# PROBLEM DESCRIPTION
Scan the records below and copy every line that contains the string "crest".

# SUPPLIED RECORDS
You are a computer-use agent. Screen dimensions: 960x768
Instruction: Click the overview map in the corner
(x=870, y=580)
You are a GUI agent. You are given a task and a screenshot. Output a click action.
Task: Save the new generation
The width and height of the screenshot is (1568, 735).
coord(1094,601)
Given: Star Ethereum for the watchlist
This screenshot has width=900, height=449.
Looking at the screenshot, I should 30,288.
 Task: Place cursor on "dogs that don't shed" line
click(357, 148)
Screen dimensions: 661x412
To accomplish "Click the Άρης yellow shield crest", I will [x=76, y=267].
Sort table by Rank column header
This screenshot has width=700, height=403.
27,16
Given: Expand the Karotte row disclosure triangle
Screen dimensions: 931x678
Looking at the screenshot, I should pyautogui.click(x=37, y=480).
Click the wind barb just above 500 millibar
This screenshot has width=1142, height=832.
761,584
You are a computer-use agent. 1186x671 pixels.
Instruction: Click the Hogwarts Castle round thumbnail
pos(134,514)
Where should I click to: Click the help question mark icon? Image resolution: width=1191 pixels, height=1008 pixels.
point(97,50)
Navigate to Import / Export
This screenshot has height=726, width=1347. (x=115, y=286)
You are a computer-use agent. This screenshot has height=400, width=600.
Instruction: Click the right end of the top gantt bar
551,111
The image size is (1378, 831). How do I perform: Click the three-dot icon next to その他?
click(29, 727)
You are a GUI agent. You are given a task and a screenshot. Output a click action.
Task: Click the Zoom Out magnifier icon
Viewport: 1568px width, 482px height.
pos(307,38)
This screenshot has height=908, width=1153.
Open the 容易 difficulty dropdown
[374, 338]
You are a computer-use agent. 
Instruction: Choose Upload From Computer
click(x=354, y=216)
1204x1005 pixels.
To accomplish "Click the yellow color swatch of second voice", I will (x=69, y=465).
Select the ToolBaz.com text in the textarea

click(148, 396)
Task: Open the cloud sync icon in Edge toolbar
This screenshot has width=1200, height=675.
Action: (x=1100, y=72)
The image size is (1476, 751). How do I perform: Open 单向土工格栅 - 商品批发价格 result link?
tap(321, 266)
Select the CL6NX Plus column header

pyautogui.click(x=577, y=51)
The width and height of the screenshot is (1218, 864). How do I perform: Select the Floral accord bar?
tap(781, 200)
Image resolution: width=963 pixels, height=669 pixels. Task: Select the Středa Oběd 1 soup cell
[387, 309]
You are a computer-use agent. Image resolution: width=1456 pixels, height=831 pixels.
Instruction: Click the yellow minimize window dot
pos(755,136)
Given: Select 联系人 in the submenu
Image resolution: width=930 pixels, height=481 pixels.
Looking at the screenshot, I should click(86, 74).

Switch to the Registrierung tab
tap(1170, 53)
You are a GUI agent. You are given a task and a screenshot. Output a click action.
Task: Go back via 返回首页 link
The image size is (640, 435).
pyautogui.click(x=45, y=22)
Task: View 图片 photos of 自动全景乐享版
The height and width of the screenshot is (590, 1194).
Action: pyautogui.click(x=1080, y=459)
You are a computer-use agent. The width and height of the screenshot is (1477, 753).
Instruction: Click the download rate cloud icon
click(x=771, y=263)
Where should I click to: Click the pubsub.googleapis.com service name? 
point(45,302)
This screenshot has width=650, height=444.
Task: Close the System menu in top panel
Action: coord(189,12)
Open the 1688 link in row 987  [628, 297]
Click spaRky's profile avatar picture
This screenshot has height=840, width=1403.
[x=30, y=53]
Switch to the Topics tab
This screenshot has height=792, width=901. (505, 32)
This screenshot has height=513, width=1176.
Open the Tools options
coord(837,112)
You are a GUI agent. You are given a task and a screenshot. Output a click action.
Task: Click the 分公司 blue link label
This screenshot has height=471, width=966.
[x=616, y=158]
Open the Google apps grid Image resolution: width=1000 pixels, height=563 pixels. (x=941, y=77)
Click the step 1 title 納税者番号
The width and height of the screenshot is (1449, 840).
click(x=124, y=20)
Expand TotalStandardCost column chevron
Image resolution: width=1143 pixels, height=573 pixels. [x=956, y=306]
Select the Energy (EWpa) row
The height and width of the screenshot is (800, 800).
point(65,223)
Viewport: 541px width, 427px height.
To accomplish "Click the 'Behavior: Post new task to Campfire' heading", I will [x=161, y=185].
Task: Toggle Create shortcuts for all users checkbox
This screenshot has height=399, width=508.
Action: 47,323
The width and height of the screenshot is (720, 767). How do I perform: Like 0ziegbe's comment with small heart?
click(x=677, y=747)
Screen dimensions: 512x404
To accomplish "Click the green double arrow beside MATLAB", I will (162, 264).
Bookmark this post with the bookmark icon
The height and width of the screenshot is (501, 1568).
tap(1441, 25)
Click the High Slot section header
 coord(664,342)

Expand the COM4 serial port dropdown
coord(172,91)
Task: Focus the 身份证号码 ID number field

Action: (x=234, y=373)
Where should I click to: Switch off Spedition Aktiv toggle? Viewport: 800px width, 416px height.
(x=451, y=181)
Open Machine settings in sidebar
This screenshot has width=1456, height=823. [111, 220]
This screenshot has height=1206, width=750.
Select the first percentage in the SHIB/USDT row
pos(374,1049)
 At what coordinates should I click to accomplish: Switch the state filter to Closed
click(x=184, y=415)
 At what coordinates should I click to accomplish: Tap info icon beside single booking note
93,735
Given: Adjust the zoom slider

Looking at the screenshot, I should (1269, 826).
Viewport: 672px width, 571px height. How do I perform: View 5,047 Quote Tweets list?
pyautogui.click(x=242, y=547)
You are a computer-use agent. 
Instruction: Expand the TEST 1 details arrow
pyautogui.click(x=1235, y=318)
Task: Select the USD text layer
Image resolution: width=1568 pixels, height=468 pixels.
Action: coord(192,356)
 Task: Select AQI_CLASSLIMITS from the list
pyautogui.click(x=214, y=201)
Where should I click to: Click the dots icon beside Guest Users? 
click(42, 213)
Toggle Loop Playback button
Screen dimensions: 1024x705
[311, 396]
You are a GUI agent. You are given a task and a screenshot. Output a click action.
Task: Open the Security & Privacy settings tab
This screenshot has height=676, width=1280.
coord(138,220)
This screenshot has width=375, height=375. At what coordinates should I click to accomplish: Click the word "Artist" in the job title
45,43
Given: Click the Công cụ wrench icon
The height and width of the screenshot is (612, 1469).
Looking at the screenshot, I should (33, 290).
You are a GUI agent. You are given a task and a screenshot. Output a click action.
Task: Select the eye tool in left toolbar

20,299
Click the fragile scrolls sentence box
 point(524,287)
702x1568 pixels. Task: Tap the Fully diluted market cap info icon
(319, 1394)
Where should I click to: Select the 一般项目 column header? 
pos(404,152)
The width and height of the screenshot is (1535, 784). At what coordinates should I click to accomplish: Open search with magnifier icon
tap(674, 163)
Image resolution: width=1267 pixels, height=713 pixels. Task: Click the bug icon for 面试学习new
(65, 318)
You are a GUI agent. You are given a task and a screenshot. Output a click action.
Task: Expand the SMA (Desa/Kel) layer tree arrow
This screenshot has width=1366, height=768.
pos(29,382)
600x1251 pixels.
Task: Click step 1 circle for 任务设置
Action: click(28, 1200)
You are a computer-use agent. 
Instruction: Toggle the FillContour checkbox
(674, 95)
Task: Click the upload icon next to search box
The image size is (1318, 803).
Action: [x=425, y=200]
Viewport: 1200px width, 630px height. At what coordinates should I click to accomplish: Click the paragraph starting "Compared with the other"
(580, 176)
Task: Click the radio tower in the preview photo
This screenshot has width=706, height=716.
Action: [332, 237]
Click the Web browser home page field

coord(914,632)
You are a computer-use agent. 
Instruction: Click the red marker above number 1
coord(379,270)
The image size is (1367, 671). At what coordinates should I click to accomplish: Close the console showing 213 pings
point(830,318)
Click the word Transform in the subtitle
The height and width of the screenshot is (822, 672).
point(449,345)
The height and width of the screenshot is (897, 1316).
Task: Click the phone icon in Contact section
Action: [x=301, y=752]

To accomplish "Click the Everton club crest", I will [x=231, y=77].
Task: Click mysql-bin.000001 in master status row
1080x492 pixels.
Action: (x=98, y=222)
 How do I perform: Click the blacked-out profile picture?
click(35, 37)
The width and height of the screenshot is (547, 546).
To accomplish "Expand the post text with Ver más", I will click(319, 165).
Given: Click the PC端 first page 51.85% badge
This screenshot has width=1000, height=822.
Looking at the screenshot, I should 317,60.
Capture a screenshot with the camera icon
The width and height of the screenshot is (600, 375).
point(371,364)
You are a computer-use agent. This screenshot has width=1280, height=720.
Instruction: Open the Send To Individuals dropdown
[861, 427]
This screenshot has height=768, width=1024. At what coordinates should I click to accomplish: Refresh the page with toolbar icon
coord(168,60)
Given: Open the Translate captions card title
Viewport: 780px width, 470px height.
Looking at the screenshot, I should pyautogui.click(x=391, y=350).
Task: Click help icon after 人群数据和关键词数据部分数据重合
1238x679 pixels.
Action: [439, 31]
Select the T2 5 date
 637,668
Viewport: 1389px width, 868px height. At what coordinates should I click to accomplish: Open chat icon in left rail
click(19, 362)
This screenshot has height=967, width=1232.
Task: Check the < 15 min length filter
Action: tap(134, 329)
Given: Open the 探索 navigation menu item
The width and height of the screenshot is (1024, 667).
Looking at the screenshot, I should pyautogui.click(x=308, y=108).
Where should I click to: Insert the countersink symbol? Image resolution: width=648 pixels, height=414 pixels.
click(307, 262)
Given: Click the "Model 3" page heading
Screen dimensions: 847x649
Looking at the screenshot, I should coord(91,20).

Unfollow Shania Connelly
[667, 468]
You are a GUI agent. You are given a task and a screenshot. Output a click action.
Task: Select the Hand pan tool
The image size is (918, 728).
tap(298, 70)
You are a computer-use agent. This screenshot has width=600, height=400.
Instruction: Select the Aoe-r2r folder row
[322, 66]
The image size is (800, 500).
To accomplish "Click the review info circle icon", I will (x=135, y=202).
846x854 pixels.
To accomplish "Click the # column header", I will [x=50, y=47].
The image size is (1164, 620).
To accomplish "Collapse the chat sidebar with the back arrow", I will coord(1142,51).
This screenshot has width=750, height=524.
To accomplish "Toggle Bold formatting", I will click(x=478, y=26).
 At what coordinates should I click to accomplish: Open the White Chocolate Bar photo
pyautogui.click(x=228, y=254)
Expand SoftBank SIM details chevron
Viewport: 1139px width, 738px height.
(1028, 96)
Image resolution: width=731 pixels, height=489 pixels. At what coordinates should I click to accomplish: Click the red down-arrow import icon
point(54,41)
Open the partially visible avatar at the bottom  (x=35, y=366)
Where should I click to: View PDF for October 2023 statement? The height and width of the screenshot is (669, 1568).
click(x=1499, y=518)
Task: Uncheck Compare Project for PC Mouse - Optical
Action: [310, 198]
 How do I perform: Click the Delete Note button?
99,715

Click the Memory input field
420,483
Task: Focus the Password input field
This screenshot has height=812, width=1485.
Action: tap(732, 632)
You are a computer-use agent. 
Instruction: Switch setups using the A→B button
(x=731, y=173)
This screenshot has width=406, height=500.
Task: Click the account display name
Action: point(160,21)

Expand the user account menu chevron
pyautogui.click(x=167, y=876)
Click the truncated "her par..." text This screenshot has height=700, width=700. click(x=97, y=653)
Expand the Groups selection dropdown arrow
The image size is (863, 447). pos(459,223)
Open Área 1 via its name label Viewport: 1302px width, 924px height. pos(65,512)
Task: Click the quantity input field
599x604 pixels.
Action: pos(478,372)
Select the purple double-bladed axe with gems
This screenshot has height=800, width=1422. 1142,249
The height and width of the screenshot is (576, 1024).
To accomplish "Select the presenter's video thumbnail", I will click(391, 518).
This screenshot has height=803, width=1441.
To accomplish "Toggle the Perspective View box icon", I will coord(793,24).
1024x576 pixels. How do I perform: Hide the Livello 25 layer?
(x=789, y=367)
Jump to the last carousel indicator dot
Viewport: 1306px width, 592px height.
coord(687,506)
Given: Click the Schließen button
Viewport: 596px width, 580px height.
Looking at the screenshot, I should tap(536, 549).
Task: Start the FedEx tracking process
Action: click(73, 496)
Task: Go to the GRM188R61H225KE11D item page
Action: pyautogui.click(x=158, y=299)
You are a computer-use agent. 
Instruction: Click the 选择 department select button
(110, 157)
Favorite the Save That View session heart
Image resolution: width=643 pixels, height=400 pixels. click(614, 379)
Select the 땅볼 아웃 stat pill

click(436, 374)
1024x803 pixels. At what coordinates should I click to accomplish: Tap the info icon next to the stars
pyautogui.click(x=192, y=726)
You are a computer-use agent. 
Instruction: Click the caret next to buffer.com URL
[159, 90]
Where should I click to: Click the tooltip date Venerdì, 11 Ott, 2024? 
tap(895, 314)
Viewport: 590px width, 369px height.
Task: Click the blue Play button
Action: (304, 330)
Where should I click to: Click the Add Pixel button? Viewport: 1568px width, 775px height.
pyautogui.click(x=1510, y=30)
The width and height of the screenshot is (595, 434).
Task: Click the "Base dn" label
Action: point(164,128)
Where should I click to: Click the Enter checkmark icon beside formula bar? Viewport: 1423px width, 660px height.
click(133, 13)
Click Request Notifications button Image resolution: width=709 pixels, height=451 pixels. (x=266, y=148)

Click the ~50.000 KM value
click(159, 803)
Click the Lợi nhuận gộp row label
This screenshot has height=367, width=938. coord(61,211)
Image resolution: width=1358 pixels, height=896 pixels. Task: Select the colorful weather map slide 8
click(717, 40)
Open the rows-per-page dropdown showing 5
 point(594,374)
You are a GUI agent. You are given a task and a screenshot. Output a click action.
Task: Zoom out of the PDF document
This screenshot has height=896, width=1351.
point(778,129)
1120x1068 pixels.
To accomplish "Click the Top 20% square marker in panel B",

# ANSWER TO THIS PROBLEM
To accomplish "Click the Άρης yellow shield crest", I will [x=76, y=267].
To accomplish "Click the Everton club crest", I will [x=231, y=77].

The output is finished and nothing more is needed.